[Source records]
□ □ □
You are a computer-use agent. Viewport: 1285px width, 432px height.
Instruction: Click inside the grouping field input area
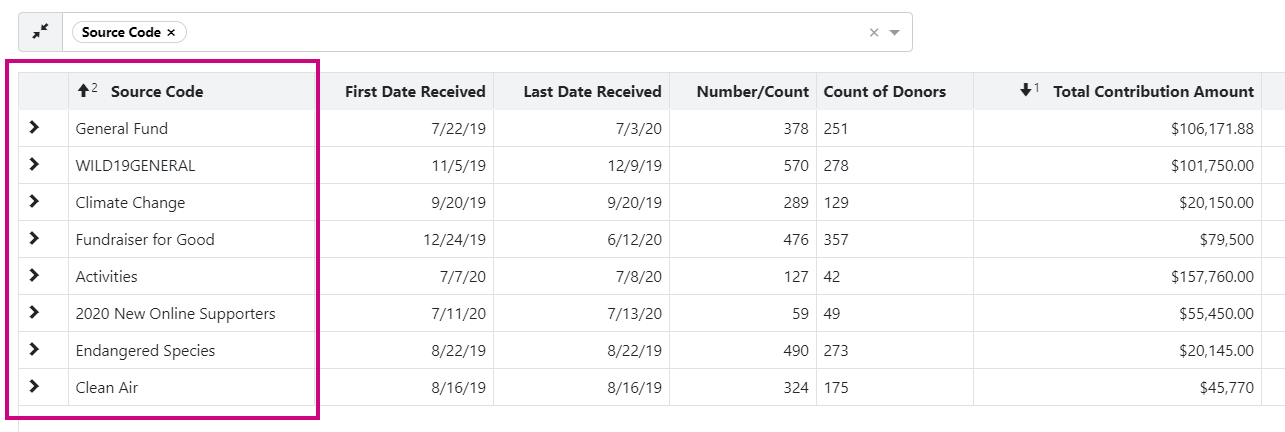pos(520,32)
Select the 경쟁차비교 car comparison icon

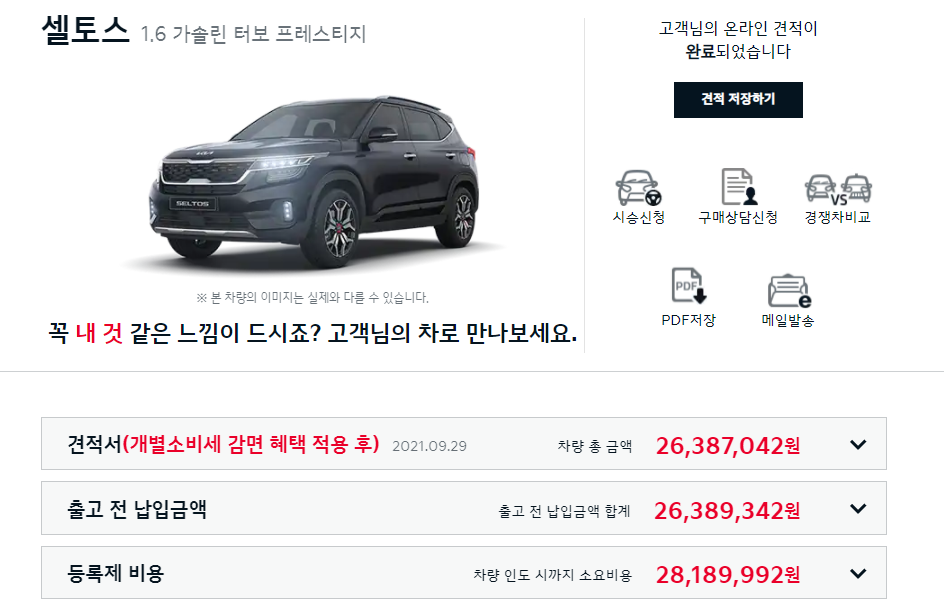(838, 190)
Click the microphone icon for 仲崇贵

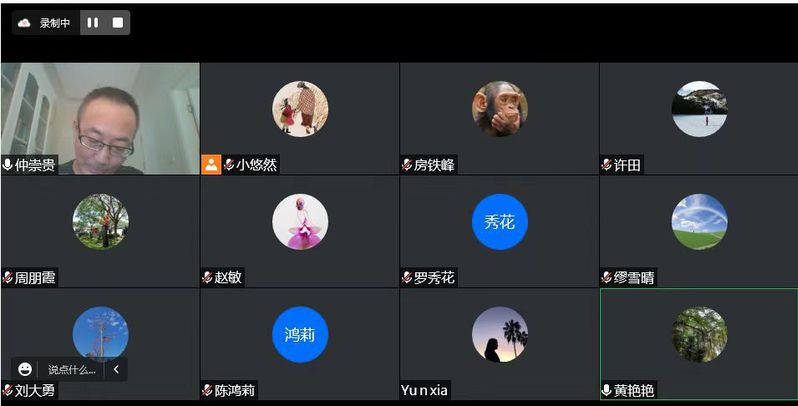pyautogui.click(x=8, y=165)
□ □ □
» **About this task**: Retype every entry exactly, but keep the pictures out of your copy.

» **Answer to this task**:
You are a computer-use agent. Viewport: 1285px width, 432px height.
Instruction: Click inside the grouping field input area
pos(520,32)
Select the 경쟁차비교 car comparison icon

(838, 190)
Click the microphone icon for 仲崇贵

pyautogui.click(x=8, y=165)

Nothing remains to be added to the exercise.